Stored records
★ ★ ★ ★ ★ ★ ★

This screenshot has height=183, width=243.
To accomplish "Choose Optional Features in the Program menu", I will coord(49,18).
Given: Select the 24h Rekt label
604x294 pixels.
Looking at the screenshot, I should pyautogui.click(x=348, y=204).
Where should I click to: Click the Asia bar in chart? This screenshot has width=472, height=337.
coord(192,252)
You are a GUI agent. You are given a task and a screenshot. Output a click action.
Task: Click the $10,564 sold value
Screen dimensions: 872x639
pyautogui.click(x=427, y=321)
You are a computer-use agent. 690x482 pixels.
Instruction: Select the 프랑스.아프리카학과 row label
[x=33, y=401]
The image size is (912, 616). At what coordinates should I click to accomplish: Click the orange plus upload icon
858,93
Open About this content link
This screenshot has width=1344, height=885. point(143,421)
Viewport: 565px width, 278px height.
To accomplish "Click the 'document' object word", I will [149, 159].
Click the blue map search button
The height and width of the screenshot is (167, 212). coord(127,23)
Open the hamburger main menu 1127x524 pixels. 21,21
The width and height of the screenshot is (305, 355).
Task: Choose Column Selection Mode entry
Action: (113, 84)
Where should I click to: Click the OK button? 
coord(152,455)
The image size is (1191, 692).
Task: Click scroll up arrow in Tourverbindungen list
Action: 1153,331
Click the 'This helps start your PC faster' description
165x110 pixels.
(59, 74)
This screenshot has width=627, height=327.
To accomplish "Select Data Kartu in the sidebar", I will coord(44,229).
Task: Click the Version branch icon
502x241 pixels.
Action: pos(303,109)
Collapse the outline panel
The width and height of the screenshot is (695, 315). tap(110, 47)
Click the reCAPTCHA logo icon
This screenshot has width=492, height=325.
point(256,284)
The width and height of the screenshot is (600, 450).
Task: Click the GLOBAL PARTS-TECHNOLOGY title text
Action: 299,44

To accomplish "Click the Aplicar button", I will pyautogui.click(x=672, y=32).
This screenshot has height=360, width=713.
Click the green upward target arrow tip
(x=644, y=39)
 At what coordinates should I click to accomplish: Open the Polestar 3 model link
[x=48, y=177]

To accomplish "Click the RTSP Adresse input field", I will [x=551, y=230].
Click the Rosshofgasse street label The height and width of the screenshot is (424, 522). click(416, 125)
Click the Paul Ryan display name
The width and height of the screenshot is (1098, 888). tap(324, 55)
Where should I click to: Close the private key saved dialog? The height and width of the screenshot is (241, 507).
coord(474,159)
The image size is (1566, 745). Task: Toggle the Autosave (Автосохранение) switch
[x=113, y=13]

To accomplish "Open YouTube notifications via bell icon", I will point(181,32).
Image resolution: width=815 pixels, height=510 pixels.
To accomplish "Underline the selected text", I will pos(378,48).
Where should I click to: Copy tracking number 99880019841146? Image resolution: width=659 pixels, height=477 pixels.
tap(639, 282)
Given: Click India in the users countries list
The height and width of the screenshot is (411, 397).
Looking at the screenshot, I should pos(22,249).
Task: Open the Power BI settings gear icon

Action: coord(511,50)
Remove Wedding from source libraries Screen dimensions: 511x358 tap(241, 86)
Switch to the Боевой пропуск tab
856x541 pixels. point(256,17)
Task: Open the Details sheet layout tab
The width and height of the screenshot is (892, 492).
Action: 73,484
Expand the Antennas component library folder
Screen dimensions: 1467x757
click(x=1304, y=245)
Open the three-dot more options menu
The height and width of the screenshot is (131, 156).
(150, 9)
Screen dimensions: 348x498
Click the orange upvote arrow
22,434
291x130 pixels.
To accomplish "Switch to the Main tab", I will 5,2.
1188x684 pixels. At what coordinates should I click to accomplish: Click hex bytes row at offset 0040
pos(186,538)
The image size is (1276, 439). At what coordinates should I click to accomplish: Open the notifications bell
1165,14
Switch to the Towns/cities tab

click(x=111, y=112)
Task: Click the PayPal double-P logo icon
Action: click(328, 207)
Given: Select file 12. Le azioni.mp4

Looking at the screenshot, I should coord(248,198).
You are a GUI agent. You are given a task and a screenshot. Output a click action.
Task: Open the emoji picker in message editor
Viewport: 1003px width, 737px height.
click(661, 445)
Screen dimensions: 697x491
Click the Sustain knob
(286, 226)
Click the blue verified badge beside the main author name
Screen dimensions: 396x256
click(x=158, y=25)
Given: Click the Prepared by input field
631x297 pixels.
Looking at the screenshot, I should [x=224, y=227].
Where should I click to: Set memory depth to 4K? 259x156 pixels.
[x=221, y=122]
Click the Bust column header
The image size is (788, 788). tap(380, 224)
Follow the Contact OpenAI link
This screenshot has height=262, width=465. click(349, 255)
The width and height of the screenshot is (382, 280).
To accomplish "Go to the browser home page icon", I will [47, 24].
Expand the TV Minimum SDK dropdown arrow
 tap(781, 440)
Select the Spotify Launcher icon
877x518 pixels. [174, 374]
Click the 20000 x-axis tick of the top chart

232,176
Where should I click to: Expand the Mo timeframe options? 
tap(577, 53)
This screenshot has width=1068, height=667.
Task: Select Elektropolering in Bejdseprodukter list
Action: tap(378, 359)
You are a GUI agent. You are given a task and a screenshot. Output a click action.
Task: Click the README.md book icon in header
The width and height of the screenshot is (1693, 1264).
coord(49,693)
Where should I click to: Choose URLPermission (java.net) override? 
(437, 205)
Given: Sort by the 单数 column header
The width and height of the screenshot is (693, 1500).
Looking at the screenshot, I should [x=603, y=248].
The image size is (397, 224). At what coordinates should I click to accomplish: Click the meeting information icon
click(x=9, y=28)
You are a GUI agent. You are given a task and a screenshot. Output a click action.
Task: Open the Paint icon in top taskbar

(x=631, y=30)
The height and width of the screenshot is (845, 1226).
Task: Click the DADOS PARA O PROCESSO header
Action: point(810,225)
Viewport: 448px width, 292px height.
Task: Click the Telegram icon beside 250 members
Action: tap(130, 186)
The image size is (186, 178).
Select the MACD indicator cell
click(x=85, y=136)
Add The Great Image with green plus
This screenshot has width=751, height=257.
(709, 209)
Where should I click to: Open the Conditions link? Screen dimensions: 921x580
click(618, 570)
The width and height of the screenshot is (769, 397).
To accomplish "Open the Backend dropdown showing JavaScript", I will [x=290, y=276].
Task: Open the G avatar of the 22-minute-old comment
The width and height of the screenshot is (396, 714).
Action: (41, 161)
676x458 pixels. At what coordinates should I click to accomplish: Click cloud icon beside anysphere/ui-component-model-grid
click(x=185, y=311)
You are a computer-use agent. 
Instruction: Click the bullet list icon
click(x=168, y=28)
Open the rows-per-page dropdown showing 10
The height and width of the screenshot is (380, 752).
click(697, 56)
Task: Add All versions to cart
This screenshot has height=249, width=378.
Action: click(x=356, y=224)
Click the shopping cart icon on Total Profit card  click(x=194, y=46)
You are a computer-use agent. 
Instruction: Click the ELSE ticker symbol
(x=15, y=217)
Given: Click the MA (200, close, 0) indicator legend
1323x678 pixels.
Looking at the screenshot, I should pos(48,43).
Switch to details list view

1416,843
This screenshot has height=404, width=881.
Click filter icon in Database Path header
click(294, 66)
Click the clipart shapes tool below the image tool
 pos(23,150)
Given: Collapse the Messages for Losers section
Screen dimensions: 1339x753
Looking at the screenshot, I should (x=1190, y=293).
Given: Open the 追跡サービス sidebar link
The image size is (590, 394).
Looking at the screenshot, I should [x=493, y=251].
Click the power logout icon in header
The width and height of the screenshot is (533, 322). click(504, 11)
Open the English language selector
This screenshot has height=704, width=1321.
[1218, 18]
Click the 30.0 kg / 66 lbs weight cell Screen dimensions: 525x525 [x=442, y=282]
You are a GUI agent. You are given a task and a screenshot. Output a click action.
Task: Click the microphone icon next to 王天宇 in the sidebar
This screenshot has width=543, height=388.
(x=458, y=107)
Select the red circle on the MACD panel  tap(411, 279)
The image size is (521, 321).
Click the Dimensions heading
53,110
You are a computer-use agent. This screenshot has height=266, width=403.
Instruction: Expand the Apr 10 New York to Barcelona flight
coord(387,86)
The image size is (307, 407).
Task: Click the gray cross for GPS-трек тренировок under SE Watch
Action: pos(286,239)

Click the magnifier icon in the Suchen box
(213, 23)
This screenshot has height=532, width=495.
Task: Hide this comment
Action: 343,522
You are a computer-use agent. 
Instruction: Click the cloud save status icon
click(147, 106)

★ ★ ★ ★ ★ ★ ★

Print, from the entries above, the line with "The image size is (186, 178).", the line with "Task: Click the microphone" and all lines between them, exactly and with nothing else.

The image size is (186, 178).
Select the MACD indicator cell
click(x=85, y=136)
Add The Great Image with green plus
This screenshot has width=751, height=257.
(709, 209)
Where should I click to: Open the Conditions link? Screen dimensions: 921x580
click(618, 570)
The width and height of the screenshot is (769, 397).
To accomplish "Open the Backend dropdown showing JavaScript", I will [x=290, y=276].
Task: Open the G avatar of the 22-minute-old comment
The width and height of the screenshot is (396, 714).
Action: (41, 161)
676x458 pixels. At what coordinates should I click to accomplish: Click cloud icon beside anysphere/ui-component-model-grid
click(x=185, y=311)
You are a computer-use agent. 
Instruction: Click the bullet list icon
click(x=168, y=28)
Open the rows-per-page dropdown showing 10
The height and width of the screenshot is (380, 752).
click(697, 56)
Task: Add All versions to cart
This screenshot has height=249, width=378.
Action: click(x=356, y=224)
Click the shopping cart icon on Total Profit card  click(x=194, y=46)
You are a computer-use agent. 
Instruction: Click the ELSE ticker symbol
(x=15, y=217)
Given: Click the MA (200, close, 0) indicator legend
1323x678 pixels.
Looking at the screenshot, I should pos(48,43).
Switch to details list view

1416,843
This screenshot has height=404, width=881.
Click filter icon in Database Path header
click(294, 66)
Click the clipart shapes tool below the image tool
 pos(23,150)
Given: Collapse the Messages for Losers section
Screen dimensions: 1339x753
Looking at the screenshot, I should (x=1190, y=293).
Given: Open the 追跡サービス sidebar link
The image size is (590, 394).
Looking at the screenshot, I should [x=493, y=251].
Click the power logout icon in header
The width and height of the screenshot is (533, 322). click(504, 11)
Open the English language selector
This screenshot has height=704, width=1321.
[1218, 18]
Click the 30.0 kg / 66 lbs weight cell Screen dimensions: 525x525 [x=442, y=282]
You are a GUI agent. You are given a task and a screenshot. Output a click action.
Task: Click the microphone icon next to 王天宇 in the sidebar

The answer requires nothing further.